What you need to do:
Please continue the README on the NLP data science challenge, picking up right after its last sentence.

Excerpted passage:

————

README.md

Problem 2: Data Science Challenge

Table of Contents

Ensure you have the following packages installed:

This project addresses two key tasks related to Natural Language Processing (NLP) classification techniques.

Task 1: Data Structuring
- Read data files and their content from a compressed zip folder.
- The project extracts data from a zip archive and transforms it into a structured CSV format following a predefined schema.
Task 2: Text Preprocessing and Vectorization
- Prepare textual data for use in NLP classification models.
- The program reads the CSV file generated in Task 1 and perform any of preprocessing steps like tokenization, lowercasing, preprocessing.
- The ultimate objective is to convert the preprocessed text data into numerical representations (vectors) suitable for training NLP classification models.
(We are free to choose how we vectorize the data to get features)

We read data from its source and transformed it into a predefined structured format (CSV) with specified schema.
We stored it in bbc_Articles.csv file.

We load the CSV file generated in Task 1.
One-hot encoding is applied to the category column within the loaded dataset.
Text Vectorization with Large Language Models (LLMs)
- Depending on the specific LLM in use, we segmented texts into chunks of the desired length. This is necessary as texts exceeding the model’s maximum token limit risk truncation, potentially leading to the loss of vital information. Splitting the text into smaller segments mitigates this risk and ensures the preservation of crucial content.

————

Dataset entries:
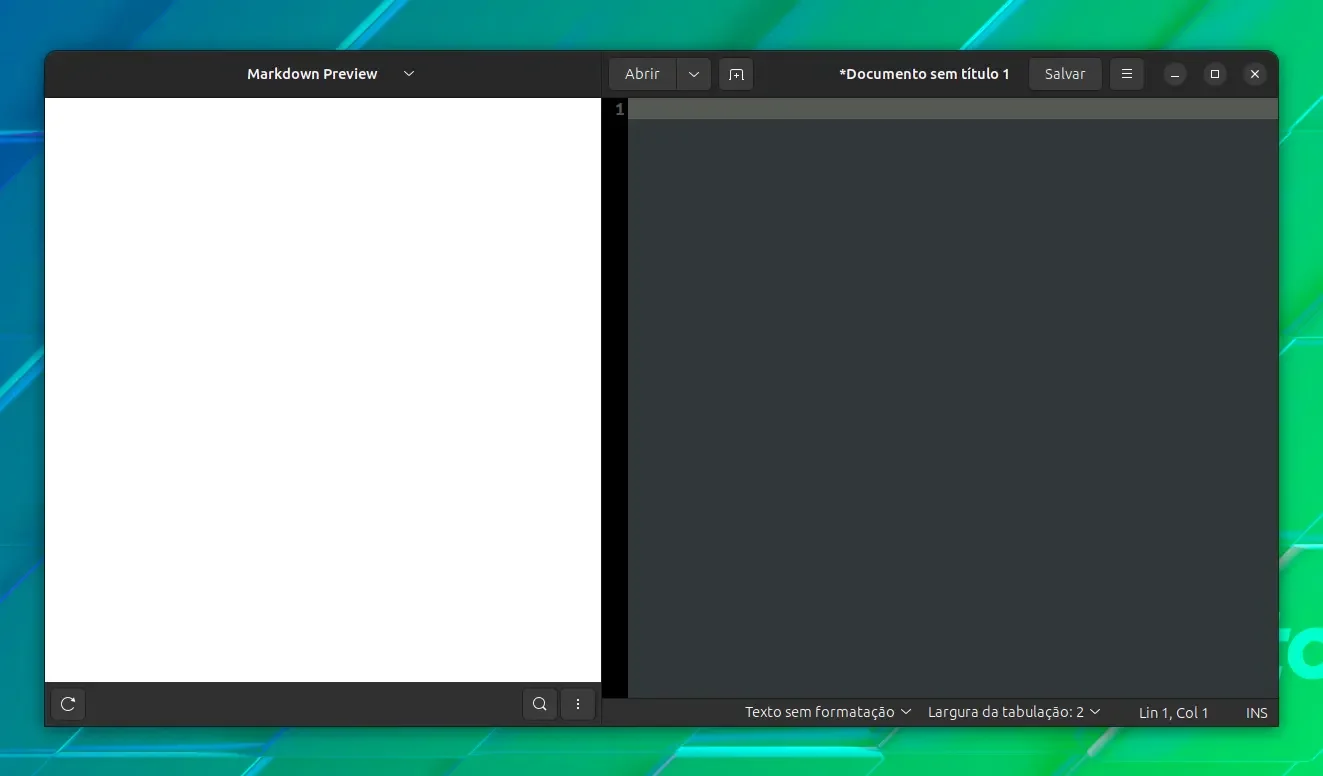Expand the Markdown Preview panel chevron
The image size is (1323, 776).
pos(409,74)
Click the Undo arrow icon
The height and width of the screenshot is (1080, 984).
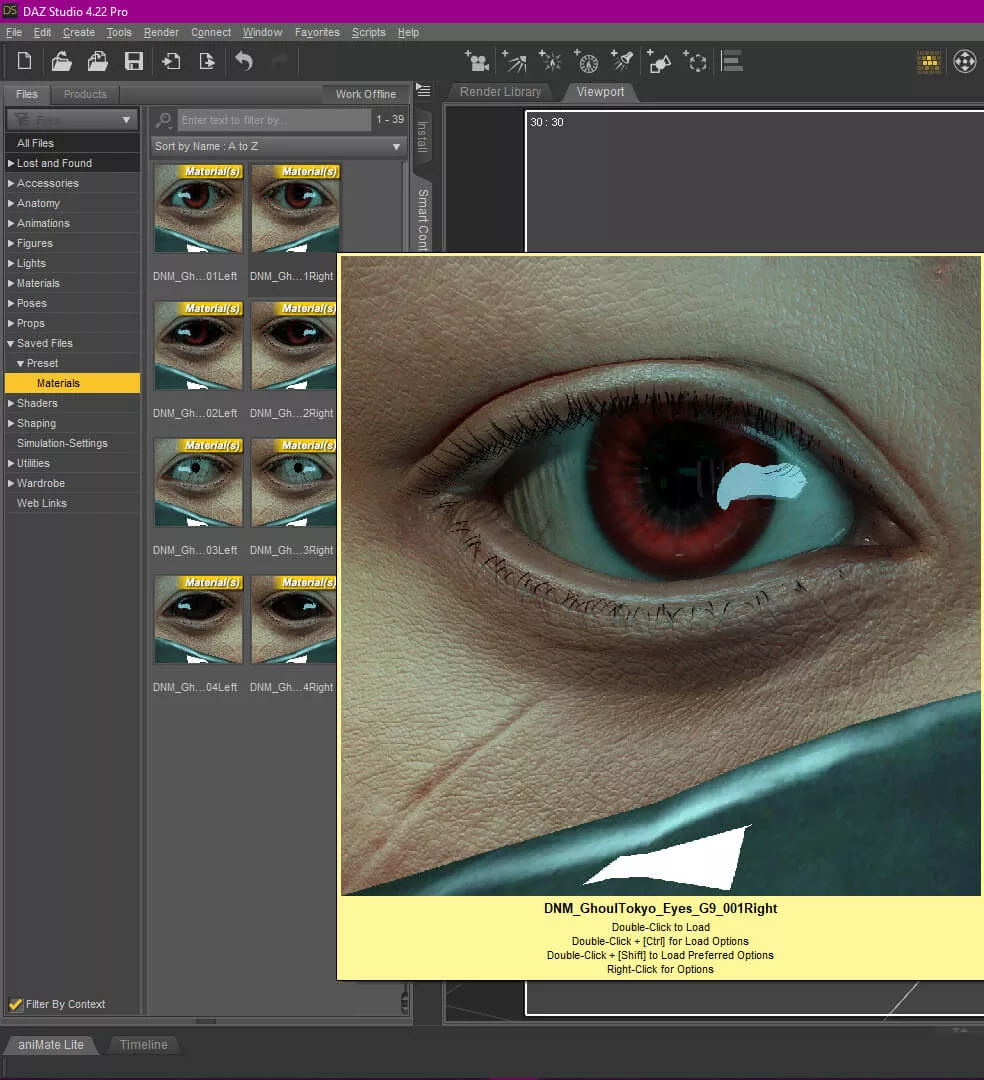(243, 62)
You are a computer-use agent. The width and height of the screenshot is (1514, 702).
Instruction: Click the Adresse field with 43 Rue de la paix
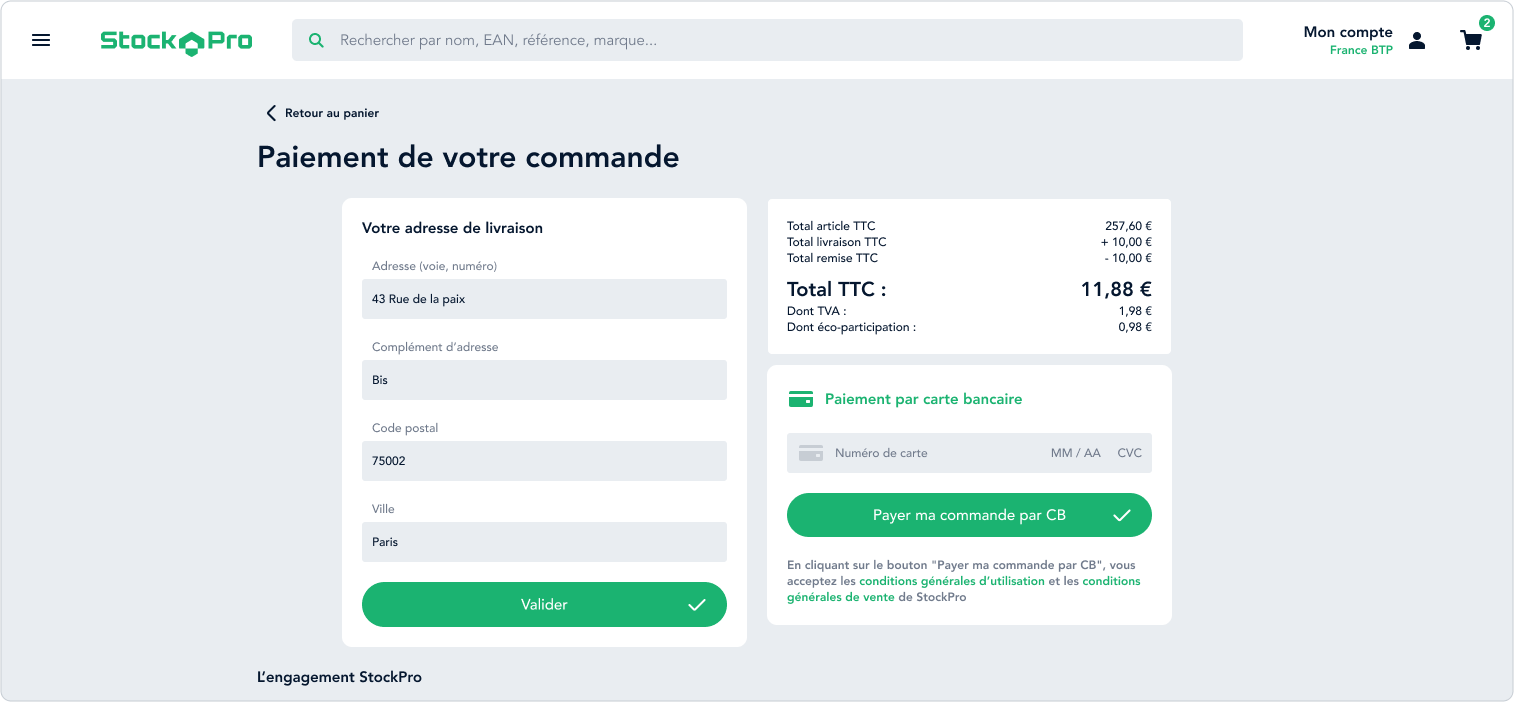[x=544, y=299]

————

Task result:
- We employed LLM to handle the entire text vectorization pipeline, encompassing tokenization, embedding generation, and (due to LLM capabilities) lowercasing (which becomes unnecessary).
- Utilizing an LLM offers several advantages:
  - LLM manages all stages within a single library, reducing code complexity.
  - LLMs are trained on massive datasets because of which are adept at generating high-quality embeddings that capture intricate semantic relationships within text data. This has the potential to enhance performance in NLP tasks.
The generated vector representations/embeddings are stored within a newly created column named <model_name>_embeddings.
Finally, we created a new CSV file. It contains both the original text data and its corresponding embeddings. This gives flexibility of utilizing either the text or its embeddings based on specific project requirements.